Como se não fosse bastante, ainda fizemos experiências com a ligação umbilical entre o servidor Aurender e o extraordinário DAC da Trinity: USB, RCA ou XLR?
É isto que torna o exercício da audiofilia tão apaixonante. Senti-me voltar aos tempos em que, de ferro de soldar na mão, andei meses a tentar casar um altifalante de graves montado numa linha de transmissão Bailey com um painel electrostático Schackman, que depois troquei por um Kelley-ribbon. E consegui!
Portanto, se está a pensar investir nas Gryhon Pendragon, não desespere. Leva o seu tempo, mas, não só é possível pôr a banda a tocar a compasso, como os 'ensaios' dão um gozo do caraças.
Quem nos estivesse a observar, a mim, ao Júdice, ao Rui e ao Mário (um convidado surpresa), teria de imediato percebido esse gozo. Parecíamos miúdos com um brinquedo novo e caro emprestado:
Muda aí o cabo USB para AES/EBU, agora corta a extensão do grave, volta atrás, repete a faixa com o 'setting 3'. Olha, parece que gostei mais do '2'. Acho que com -1dB o grave fica mais controlado. Pois, mas perde-se algum ataque e expansividade...
O Júdice levanta-se e aproxima os painéis de ribbons cerca de 0,5 cm entre si. A voz do vocalista ganha corpo e textura, mas fica menos focada. Meio-centímetro!, leu bem...
A vida é feita de escolhas. Algumas difíceis. Outras impossíveis. Abençoado é quem as pode fazer todas.

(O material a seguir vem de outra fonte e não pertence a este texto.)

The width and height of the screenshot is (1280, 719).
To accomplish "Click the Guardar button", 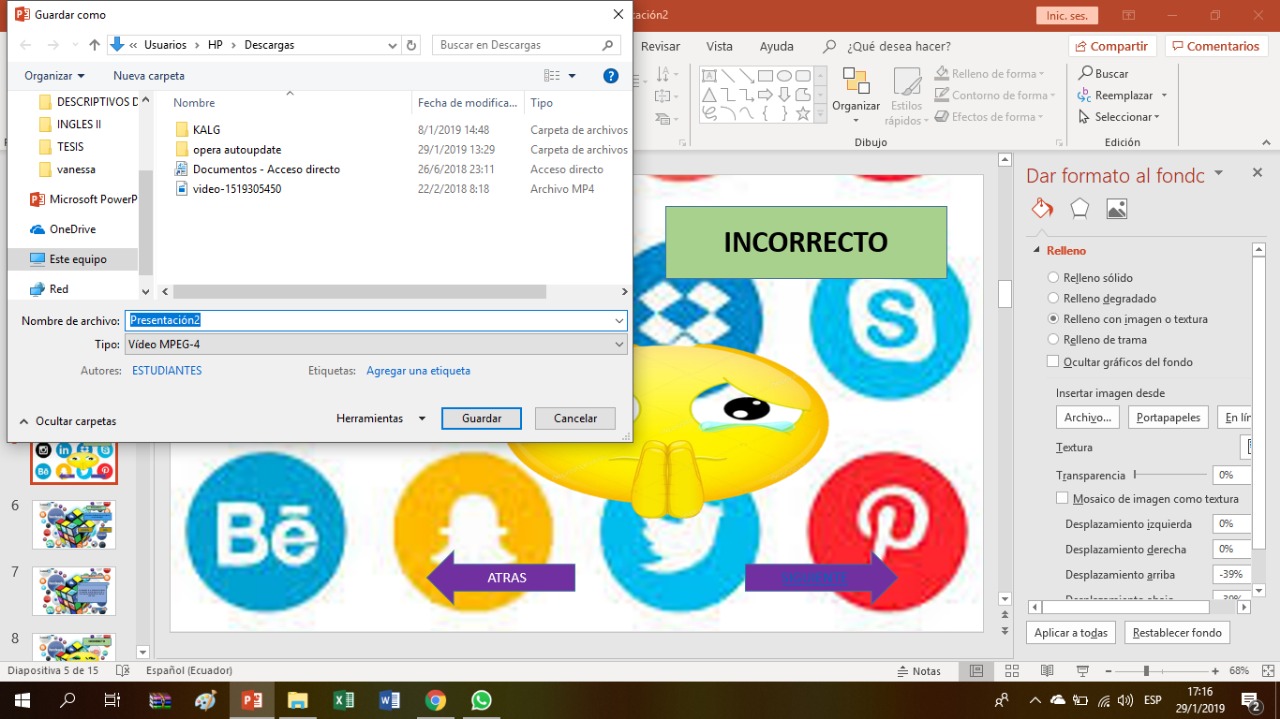I will pos(481,418).
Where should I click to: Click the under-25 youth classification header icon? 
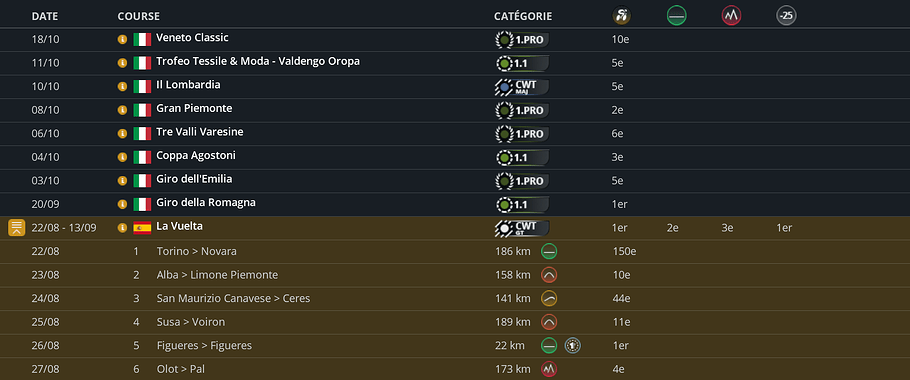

Se você é um daqueles audiófilos que está sempre a mudar de colunas porque nunca está satisfeito, compre umas Pendragon: vai demorar anos até esgotar todas as mil roupagens e disfarces de Pendragon, o Rei-dos-Dragões!
Ou pode deixar essa tarefa aos especialistas da UAE, que não se vão importar nada de o substituir nessa grata tarefa...
A audição
Os 3 vídeos que o Hificlube tem o prazer e a honra de vos apresentar abaixo são apenas uma amostragem da audição integral, e não pretendem mais que inspirar os leitores a irem ouvir ao vivo, enquanto é possível (as Pendragon só estão em demonstração na UAE, em Benfica até ao final de Junho, pois este par é propriedade pessoal de Flemming E. Rasmussen).
Nota: todas as gravações foram registadas no próprio auditório, e o que se ouve é o som tal como foi reproduzido pelas Pendragon, tendo o microfone sido colocado num tripé fixo ligeiramente à frente da sweet spot à altura da cabeça de um ouvinte sentado. Os registos digitais originais são a 96/24 processados para MP3 256 kbs pela You Tube. As imagens são editadas e não foram registadas simultaneamente para eliminar interferências e problemas de fase relacionados com o movimento do microfone. Sugere-se a utilização de auscultadores e de um DAC/headphone de qualidade.
Abrimos com Mary Stallings a cantar ‘I wanna a Sunday kind of love’. A ambiência e o halo de reverberação que rodeia a voz da cantora é do próprio clube de jazz Village Vanguard - e não do auditório da UAE, que é neutro q.b.. Preste atenção à presença, projecção da voz e qualidade da dicção. Uma ligeira sibilância numa ou outra palavra deve-se ao microfone utilizado por Mary Stallings, e não ao duplo cardióide a 90 graus utilizado no nosso registo. Enjoy!
Os dois vídeos seguintes: excertos de Carmina Burana, In Taberna, Ego Sum Abas; e Fanfare for the common man, de Copland, foram selecionados porque mostram o melhor das Pendragon: a capacidade de reproduzir grandes massas orquestrais, a respiração dos metais e o efeito de sopro (explosivo) que se segue aos potentes transitórios de percussão. Se gosta de carregar no pedal, tenha cuidado com os picos dinâmicos!...
De notar ainda que, em todos os casos, o novo auditório da UAE não parece contribuir com nenhuma assinatura própria para o resultado final.
A administração e a equipa da UAE (e Marcelo Tavares, mâitre acousticien), estão de parabéns pela coragem e qualidade do investimento que muito contribui para aumentar ainda mais o prestígio de Portugal no mundo audiófilo.